Experts believe these talks need to take place when things are going well — before there is a crisis and decisions need to be made hastily.
For starters, it is important for children to know the location of such important documents as insurance policies, wills, health care proxies, living wills, trust documents, tax returns and investment and banking records.
Somewhat surprisingly, a recent AARP study found that most elderly parents actually feel better about having these kinds of discussions as part of their planning for the future. Such discussions, they say, help them live life they way they wish.

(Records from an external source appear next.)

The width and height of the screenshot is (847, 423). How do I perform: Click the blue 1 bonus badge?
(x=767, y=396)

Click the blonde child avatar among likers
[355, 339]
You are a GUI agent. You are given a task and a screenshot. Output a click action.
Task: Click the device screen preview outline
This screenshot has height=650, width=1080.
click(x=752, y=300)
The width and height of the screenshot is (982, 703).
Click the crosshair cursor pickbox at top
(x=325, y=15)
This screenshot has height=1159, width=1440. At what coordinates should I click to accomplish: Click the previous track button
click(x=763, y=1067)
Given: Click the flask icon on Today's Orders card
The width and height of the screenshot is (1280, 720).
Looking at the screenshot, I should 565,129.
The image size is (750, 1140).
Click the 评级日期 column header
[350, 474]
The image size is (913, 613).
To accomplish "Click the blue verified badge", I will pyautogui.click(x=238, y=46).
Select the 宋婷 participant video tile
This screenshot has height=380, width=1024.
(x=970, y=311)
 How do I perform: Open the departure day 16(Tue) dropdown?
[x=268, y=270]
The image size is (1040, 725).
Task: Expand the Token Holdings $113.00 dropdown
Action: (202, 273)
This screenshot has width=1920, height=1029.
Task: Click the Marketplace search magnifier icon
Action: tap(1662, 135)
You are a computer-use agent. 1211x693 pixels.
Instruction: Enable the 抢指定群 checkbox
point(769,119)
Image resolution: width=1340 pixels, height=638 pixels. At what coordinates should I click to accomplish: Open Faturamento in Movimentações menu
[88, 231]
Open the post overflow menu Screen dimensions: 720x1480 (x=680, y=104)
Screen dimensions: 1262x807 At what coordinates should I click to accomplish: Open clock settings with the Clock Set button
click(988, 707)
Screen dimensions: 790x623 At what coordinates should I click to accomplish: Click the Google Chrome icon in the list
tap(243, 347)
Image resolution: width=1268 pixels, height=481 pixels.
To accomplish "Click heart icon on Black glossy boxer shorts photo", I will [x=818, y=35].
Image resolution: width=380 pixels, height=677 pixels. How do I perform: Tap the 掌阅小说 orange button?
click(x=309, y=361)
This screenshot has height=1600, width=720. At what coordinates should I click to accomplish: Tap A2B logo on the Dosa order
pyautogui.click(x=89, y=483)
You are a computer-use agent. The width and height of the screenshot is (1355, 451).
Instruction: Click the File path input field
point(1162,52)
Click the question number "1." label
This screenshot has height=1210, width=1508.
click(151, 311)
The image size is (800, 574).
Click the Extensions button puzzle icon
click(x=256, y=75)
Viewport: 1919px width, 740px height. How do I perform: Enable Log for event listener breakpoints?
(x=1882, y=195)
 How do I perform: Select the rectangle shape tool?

In your communications on these delicate topics, always remember these positive communication approaches:
- Be direct, but non-confrontational.
- Watch for opportunities to discuss the topic.
- Share your feelings.
- Approach the subject indirectly.
Here are some tips for approaching the subject with a Senior or Elderly person:
- Leave your loved one with a written list of questions or concerns he or she can think about after a discussion or initial conversation.
- Expect your loved one to show some initial resistance. You may feel resistance. If so, try again at a later date. If it continues, however, eventually you will have to act firmly.
- Show understanding and patience in every conversation. You are dealing with some of the most delicate and private issues we face in life.
- In every conversation, focus on and emphasize what is in your loved one’s best interest. Communicate why you want him or her to share information, make decisions and involve you in discussions about their desires.
- Always communicate that you want to help your loved one get affairs in order to reflect their wishes and desires in the areas of finance, end-of-life and types of contingency plans for health issues and care.